Berbagai peristiwa tersebut menunjukkan bahwa jaminan kehalalan produk di negeri ini masih tergolong rendah baik. Amat disayangkan apabila dalam kondisi seperti ini pemerintah justru mengeluarkan kebijakan pembaruan logo halal. Ketua Fraksi Partai Keadilan Sejahtera (PKS) DPR RI Jazuli Juwaini menyebut penggantian logo halal justru kontraproduktif bagi upaya membangun kepercayaan publik melalui peningkatan kualitas penyelenggaraan jaminan produk halal (jawapos.com, 15/03/2022). Sebagai negara dengan populasi muslim terbesar di dunia, sudah sewajarnya produk yang beredar didominasi produk halal. Justru menjadi tidak wajar manakala hidup di negara mayoritas muslim tapi masih bisa kecolongan mengonsumsi produk haram. Entah karena ketidaksengajaan atau bahkan sengaja mengonsumsinya karena produk non halal pun bisa dengan mudah diakses oleh umat Islam di negeri ini.

····················

**Tujuan Latihan**
Menurut teks tentang logo halal, siapa yang menyebut penggantian logo halal justru kontraproduktif? Baris-baris berikut diambil dari sumber yang berbeda.

[Baris dari kumpulan data]
····················

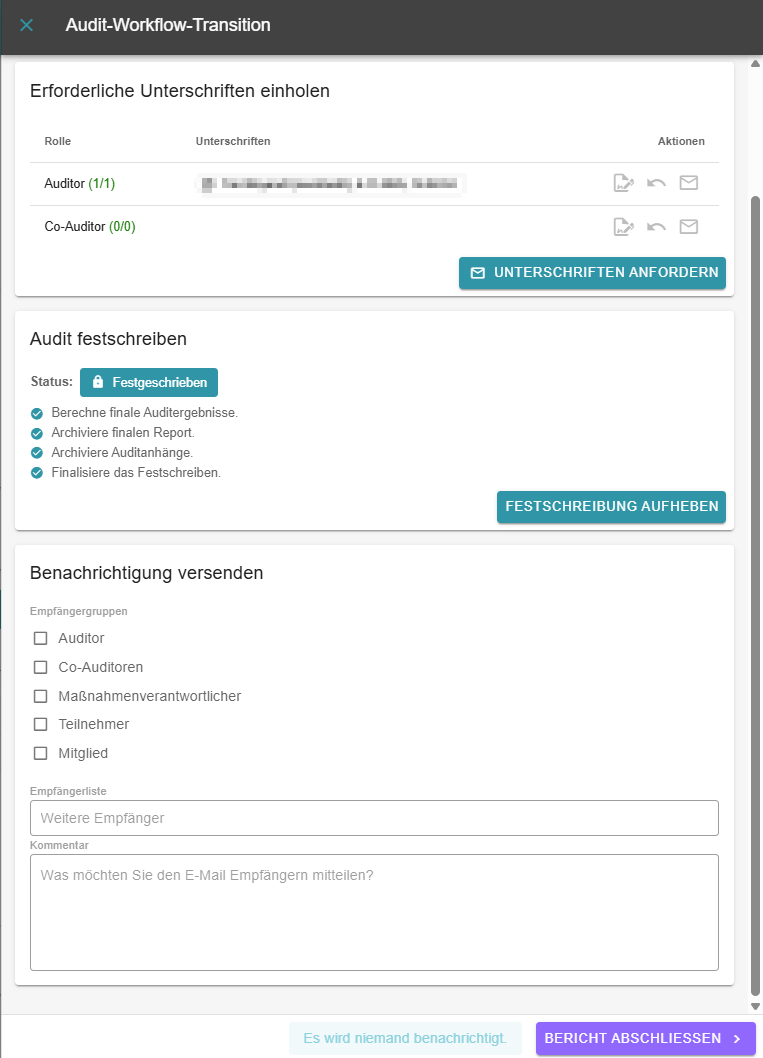The height and width of the screenshot is (1058, 763).
Task: Click the undo signature icon for Auditor
Action: tap(656, 183)
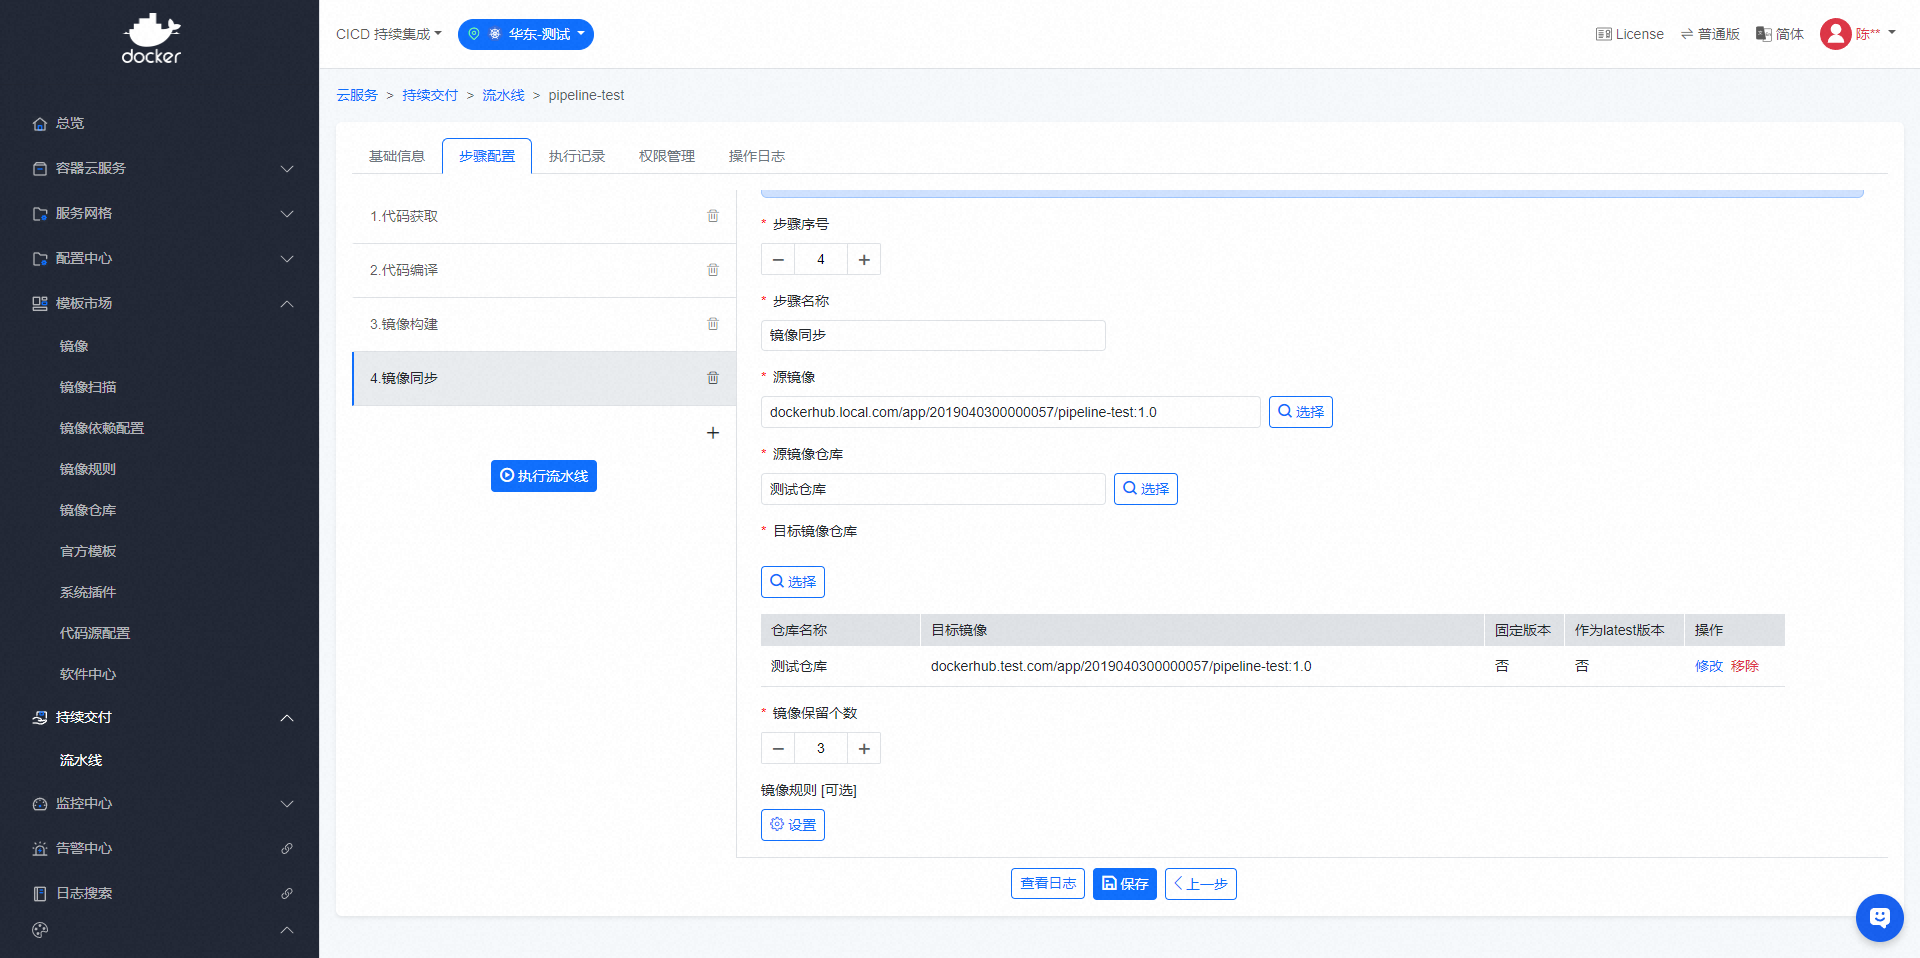Open the 基础信息 tab
This screenshot has width=1920, height=958.
click(x=397, y=156)
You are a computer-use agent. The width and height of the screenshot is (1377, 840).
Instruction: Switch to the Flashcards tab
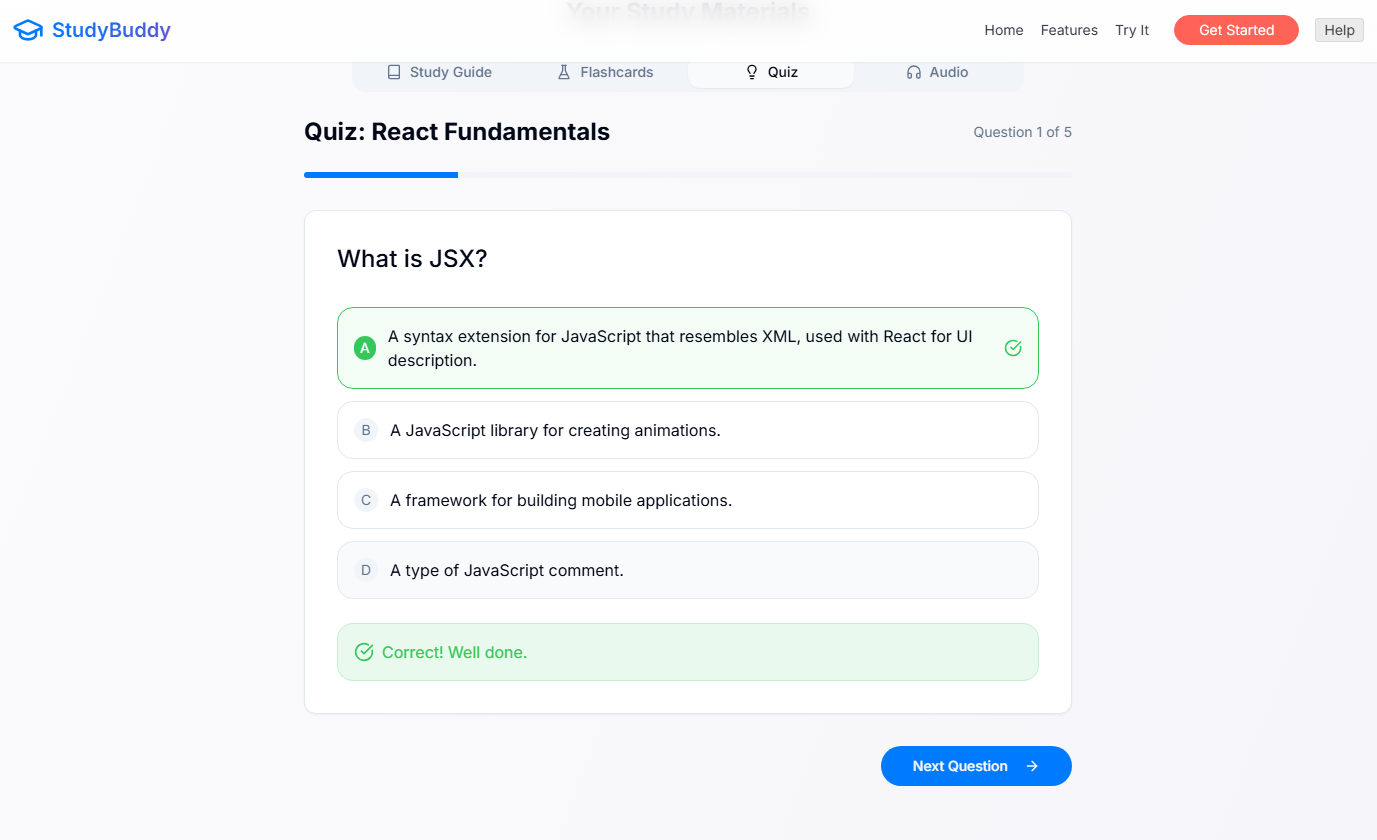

····················

**Hasil Tugas**
Jazuli Juwaini, Ketua Fraksi Partai Keadilan Sejahtera (PKS) DPR RI.